L'ultimo raggio di sole di quell'ennesima giornata scomparve sotto la superficie del mare. Dalla sottile fessura tra le assi della nave vide il cielo stingere dal rosso al viola al blu. Riuscì persino ad intravedere una stella, scompariva e ricompariva a ritmo col rollio della nave.

Da quanti giorni era in quella cella? Aveva perso il conto al terzo, forse al quarto. Là sotto ogni giorno era uguale all'altro, specialmente quando le nubi si addensavano in cielo, dandogli un permanente colorito grigio tetro. Nè poteva prendere come riferimento l'ora del pranzo, perché il pranzo, o meglio, il suo unico pasto, poteva arrivare a qualsiasi ora.

Gente senza regole, i pirati, e senza un briciolo di gratitudine. Era grazie a lui se quella nave poteva ancora solcare i mari e la gattabuia era stata la sua ricompensa. Gliel'avrebbero pagata, in un modo o nell'altro. Sarebbe uscito da lì e avrebbero fatto i conti. Dopotutto, lui era fondamentale per la loro sopravvivenza.

Ma non solo lui.

Gli tornò in mente quel giorno, quando un nuovo mozzo era arrivato sulla nave. Dalla voce sembrava un ragazzino di massimo quattordici anni. Era troppo acuta per un ragazzo più grande, forse troppo acuta persino per un ragazzo in generale.

Ma non poteva essere altro che un giovane mozzo. Le sue istruzioni erano state chiare, non doveva venire ai Caraibi.

I passi sul ponte principale si fecero più frenetici e gli ordini iniziarono a riechieggiare per tutta la nave.

Due parole giunsero distinte alle sue orecchie: Majesty e Charles.

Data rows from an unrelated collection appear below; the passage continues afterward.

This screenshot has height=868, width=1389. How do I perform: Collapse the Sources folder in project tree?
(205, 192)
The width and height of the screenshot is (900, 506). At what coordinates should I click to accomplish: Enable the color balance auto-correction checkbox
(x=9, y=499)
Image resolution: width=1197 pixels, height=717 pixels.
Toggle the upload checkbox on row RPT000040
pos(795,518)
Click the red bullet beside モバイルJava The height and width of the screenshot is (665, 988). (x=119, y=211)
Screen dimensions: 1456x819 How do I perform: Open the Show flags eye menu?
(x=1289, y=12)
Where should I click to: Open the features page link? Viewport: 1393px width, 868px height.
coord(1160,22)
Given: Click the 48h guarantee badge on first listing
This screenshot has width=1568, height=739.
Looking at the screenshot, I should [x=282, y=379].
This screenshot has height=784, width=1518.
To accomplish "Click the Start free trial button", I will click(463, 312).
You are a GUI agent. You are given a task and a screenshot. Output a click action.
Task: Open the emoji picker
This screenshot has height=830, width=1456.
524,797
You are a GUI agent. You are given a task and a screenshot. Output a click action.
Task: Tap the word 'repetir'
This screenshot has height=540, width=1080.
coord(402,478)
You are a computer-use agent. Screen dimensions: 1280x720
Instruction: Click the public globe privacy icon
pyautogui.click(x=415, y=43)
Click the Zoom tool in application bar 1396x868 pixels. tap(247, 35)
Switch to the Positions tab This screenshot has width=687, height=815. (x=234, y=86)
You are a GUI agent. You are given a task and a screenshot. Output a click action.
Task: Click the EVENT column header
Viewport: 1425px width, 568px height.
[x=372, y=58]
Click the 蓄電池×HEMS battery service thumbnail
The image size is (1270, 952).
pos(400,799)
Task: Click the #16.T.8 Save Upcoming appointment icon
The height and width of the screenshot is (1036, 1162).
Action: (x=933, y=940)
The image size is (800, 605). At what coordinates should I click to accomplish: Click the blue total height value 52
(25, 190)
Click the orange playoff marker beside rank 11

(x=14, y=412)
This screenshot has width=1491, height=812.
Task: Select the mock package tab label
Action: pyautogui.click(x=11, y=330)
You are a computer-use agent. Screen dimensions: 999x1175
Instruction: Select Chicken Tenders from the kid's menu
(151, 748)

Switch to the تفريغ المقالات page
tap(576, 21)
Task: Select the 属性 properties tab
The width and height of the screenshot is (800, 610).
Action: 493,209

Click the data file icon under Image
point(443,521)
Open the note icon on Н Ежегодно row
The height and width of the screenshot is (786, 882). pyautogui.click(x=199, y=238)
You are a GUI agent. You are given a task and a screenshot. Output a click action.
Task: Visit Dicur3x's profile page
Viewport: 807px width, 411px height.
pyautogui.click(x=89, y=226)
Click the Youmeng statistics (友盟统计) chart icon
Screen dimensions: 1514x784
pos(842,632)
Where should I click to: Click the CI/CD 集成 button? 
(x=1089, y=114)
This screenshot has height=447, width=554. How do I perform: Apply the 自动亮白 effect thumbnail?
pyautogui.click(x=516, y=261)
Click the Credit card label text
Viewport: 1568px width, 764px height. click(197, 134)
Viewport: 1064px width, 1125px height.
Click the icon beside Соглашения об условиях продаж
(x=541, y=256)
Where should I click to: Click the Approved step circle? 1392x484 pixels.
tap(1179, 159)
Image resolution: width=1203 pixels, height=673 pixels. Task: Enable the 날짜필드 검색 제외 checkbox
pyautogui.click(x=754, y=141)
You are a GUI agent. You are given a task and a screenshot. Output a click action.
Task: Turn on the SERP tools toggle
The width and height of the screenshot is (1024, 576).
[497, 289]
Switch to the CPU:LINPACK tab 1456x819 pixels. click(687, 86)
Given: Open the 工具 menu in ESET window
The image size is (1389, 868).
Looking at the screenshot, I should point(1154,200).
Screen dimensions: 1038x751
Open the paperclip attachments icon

Qualcosa sarebbe cambiato quella notte.


Al primo urlo della vedetta, Morgan saltò in piedi. Non poteva aver sentito male, nè aver sognato.

"La Perla Nera! Dritta di prua!"

Charles aveva mantenuto la sua promessa di raggiungere la nave prima dell'alba.

Morgan venne pervasa da una strana agitazione, un misto di terrore ed emozione che le fece scorrere l'adrenalina a fiotti nelle vene. Senza badare al fatto che era solo in sottoveste, si precipitò fuori dalla sua cabina giusto in tempo per incrociare Henry. Anche lui era stato svegliato da quel trambusto, ma era riuscito a mettersi almeno un paio di brache e una camicia. Morgan lo vide arrossire di fronte al suo abbigliamento, ma non ci fece caso. Non c'era tempo per pensare ai dettagli.

Insieme uscirono in coperta, dove il via vai di marinai e soldati impedì loro di andare oltre la soglia della porta del castello di poppa. Tanto bastò, comunque, perché la Perla apparisse nitidamente davanti ai loro occhi.

I due giovani si guardarono e Henry strinse la mano di Morgan per qualche secondo, prima che la voce di Charles imperasse sopra tutte le altre. I due ragazzi si separarono subito, appena prima che il Commodoro li raggiungesse.

"Non è prudente che restiate qui, Milord, e nemmeno voi, miss Parker" li avvertì, nonostante avesse un tono di voce tutt'altro che preoccupato.

Henry, ad ogni modo, non se lo fece ripetere due volte e condusse Morgan verso la sua cabina. Subito la ragazza si precipitò alle finestre per cercare di vedere la Perla.

"Morgan, sei sempre sicura di volerlo fare?" le domandò il ragazzo, con la viva speranza che l'avere il pericolo alle calcagna avesse fatto cambiare idea alla ragazza.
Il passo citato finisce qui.